Em grandes parangonas
e até com o pensamento ressabiado de Cavaco Silva, em pleno Facebook, o Governo,
a maioria que o sustenta e a maioria que dele se sustentam, vêm alardear a
saída da tróica como um feito transcendental a eles devido, claro, para tanto
assinalando o fato com «pompa e
circunstância», através de um conselho de ministro extraordinário no
próximo dia 17 de Maio, embora o parceiro de coligação, em relógio digital,
adquirido e pago com as subvenções do Estado, em Janeiro de 2014, pelas contas ao número de dias
assinalados no relógio, o trio de credores internacionais só deixaria o país a
17 de Junho.
Sabe-se, hoje, que a ‘festa’ vai ter lugar, efetivamente, a
17 de Maio, embora a tróica só saia do país em finais de Junho de 2014.
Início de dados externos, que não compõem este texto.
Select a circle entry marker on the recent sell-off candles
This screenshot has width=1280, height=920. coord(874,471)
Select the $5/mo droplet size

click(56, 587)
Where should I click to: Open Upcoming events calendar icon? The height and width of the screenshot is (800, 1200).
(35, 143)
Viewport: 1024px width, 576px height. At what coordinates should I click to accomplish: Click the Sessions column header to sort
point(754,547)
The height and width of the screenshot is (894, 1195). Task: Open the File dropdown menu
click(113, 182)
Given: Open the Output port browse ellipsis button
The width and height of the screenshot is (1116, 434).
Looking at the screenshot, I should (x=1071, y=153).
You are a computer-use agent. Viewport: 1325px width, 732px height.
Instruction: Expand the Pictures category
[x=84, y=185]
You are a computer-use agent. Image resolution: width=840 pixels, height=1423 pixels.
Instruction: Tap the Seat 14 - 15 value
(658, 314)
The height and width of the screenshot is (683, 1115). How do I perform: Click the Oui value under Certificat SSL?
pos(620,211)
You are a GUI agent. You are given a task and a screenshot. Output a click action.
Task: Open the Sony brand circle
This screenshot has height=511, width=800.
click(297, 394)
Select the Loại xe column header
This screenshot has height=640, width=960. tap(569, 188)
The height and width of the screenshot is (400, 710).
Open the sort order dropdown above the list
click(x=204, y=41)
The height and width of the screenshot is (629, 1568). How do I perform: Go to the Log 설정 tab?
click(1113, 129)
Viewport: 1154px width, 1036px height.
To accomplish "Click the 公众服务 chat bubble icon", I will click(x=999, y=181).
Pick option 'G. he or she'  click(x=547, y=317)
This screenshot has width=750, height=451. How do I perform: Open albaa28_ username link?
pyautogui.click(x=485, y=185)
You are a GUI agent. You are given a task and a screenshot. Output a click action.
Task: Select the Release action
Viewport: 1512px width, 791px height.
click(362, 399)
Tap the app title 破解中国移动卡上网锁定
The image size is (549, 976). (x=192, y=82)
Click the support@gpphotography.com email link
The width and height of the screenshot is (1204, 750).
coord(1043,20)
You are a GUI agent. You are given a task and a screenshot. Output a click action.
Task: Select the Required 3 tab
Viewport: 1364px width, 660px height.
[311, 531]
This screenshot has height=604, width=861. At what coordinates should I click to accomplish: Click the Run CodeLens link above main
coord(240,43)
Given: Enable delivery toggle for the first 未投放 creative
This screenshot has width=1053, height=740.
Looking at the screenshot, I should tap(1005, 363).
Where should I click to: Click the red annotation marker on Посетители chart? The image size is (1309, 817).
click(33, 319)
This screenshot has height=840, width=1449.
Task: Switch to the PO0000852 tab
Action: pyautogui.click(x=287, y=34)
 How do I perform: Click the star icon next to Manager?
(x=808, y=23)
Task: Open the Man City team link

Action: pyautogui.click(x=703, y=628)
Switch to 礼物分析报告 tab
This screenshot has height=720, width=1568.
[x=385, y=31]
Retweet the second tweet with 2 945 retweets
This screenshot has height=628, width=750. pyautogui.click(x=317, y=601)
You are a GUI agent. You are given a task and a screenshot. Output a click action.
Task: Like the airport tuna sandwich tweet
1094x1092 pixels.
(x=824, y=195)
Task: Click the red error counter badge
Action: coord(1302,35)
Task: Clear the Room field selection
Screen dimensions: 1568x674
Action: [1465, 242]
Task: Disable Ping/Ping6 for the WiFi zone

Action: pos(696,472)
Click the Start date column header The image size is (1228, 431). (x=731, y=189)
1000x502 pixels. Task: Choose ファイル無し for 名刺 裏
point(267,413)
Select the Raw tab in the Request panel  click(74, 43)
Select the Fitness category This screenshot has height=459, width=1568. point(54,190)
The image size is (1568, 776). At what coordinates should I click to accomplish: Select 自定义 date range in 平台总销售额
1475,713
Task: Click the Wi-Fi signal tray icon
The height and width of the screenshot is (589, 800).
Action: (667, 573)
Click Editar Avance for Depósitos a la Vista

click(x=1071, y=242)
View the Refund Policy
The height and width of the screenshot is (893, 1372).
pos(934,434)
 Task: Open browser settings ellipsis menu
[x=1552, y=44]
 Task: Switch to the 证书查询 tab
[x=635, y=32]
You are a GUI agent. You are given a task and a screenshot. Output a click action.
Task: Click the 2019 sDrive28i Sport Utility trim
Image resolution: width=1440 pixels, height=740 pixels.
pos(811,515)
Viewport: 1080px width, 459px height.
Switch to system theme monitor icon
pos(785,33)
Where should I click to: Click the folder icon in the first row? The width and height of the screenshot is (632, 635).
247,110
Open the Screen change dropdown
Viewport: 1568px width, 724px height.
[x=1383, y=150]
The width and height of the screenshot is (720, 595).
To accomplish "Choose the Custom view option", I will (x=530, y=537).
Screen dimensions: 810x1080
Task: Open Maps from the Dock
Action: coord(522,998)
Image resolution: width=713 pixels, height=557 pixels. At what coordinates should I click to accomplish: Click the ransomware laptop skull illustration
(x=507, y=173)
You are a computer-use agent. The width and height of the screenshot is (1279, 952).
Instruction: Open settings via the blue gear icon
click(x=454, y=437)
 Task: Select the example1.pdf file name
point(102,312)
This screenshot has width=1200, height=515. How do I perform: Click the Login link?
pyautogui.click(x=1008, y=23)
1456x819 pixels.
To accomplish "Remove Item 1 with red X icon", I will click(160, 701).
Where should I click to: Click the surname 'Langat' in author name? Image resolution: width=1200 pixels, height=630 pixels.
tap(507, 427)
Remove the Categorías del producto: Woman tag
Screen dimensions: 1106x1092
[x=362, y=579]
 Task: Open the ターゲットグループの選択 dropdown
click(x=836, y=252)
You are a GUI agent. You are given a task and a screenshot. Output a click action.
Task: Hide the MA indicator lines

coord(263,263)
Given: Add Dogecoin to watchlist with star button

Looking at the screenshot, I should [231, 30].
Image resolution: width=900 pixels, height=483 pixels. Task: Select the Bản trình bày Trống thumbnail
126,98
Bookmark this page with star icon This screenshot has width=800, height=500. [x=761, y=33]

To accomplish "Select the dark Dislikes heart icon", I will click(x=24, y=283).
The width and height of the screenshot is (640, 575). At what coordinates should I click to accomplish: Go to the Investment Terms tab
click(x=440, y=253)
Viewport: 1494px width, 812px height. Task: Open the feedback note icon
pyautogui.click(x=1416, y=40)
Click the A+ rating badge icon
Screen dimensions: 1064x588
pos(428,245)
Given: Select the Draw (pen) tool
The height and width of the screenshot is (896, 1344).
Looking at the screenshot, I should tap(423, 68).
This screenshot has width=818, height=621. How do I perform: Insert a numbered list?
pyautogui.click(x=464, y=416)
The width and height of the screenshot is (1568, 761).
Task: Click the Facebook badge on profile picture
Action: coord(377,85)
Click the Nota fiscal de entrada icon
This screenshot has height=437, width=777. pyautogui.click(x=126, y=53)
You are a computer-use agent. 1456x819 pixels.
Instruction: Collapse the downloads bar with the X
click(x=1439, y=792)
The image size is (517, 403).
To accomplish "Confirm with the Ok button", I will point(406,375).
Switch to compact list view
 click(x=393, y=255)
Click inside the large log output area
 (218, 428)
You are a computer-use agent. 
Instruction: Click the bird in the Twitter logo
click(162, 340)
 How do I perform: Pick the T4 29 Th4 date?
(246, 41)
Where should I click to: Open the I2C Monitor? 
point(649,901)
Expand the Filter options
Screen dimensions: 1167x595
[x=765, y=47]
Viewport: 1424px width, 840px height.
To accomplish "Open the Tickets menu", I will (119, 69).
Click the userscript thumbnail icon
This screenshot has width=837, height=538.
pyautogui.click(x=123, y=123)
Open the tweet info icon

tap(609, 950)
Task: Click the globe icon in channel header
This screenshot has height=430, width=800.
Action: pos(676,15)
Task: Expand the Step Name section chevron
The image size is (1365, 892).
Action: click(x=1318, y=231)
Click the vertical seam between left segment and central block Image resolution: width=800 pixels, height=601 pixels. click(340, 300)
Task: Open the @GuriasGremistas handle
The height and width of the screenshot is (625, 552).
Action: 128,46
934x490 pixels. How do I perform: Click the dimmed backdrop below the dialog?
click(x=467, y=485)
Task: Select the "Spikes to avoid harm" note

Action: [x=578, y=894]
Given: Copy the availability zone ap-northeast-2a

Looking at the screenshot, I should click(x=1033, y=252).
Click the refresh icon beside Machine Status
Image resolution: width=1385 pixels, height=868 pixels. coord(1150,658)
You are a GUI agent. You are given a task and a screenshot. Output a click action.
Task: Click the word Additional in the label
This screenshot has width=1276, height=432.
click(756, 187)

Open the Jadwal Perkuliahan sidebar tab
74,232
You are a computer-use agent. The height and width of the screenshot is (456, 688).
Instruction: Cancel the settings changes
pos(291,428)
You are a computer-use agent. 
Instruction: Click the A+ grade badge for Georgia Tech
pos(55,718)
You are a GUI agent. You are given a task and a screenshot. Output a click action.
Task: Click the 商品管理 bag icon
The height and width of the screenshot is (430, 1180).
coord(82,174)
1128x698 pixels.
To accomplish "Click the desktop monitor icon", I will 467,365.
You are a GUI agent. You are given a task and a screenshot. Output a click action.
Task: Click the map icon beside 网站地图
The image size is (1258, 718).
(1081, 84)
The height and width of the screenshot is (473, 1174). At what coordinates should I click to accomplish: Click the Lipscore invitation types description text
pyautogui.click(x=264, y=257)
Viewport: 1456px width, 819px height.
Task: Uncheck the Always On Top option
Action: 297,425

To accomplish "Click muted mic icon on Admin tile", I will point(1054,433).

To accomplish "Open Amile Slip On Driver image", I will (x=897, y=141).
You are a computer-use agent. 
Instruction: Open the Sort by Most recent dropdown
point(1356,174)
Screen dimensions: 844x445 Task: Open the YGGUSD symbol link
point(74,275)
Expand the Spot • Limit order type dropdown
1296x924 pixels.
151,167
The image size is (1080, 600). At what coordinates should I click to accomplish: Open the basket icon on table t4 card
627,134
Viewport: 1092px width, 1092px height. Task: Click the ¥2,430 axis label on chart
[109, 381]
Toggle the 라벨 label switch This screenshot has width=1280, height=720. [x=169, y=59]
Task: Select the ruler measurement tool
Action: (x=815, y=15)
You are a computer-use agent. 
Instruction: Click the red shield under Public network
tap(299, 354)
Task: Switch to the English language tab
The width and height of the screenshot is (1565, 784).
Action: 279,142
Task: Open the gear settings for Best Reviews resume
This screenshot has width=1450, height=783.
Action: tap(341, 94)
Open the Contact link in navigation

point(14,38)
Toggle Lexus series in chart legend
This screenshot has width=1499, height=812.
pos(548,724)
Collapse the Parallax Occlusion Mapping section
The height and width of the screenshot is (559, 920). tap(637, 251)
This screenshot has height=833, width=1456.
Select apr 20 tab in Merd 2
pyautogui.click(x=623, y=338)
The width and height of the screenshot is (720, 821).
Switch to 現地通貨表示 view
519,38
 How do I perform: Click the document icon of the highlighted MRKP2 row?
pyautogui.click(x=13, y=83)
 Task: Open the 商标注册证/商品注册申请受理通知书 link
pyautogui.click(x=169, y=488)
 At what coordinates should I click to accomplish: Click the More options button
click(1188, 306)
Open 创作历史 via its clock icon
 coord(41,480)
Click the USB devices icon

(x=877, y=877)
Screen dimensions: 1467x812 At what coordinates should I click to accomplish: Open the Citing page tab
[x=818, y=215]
Dificuldades burocráticas, é o que dizem …!
Seja como for, é hoje possível fazer um balanço destes 3 (três)
anos de governação com a tróica (que era bem-vinda, como se sabe, vide
declarações de Passos Coelho “A mudança, hoje, está facilitada por aquilo que é o programa
de ajustamento da União Europeia e do Fundo Monetário Internacional. Está muito
facilitada porque aquilo que eu tenho vindo a dizer que é preciso fazer está,
em parte, neste documento. (...) De certa maneira o PSD ganhou um aliado, que
foi o programa de ajustamento. (...) O nosso programa vai muito para lá do
programa da troika, é verdade”, Pedro Passos Coelho, 28 de maio de 2011,
Expresso). Data
curiosa, não é?
Adiante. Três anos volvidos desta parceria
executiva e os lastros de destruição são assombrosos. Segundo o INE (Março de 2014),
o designado programa de ajustamento,
criou quase dois milhões de portugueses a
viver com menos de 409 euros por mês, praticamente metade dos portugueses não
pode acudir a uma despesa de 400 euros sem recorrer a crédito, ser velho ou ter
filhos é uma porta aberta para a pobreza, mais de metade das pessoas em
situação de desemprego não recebem subsídio e, estavam no desemprego, em finais
de 2013, cerca de 16,40%, sendo o desemprego jovem na casa dos 42,00%, no mesmo
ano.
A tudo isto acresce, o «brutal aumento de impostos», e a
redução generalizado do acesso aos cuidados de saúde, ao sistema educativo, às
prestações sociais, etc., etc.
E, perante isto, os objetivos do programa foram cumpridos?
Não.
A dívida pública aumentou, o deficit público não diminuiu, a
dívida privada é astronômica, a economia não cresceu, antes pelo contrário, o
desemprego disparou, e as crianças e os idosos foram, por ato de governação
consciente desta maioria, colocados a viver abaixo do limiar da pobreza o que
constitui um verdadeiro atentado aos mais elementares direitos fundamentais da
pessoa humana, protegidos quer pela Constituição da República Portuguesa, quer
pela Declaração Universal dos Direitos do Homem, a que voluntariamente aderimos.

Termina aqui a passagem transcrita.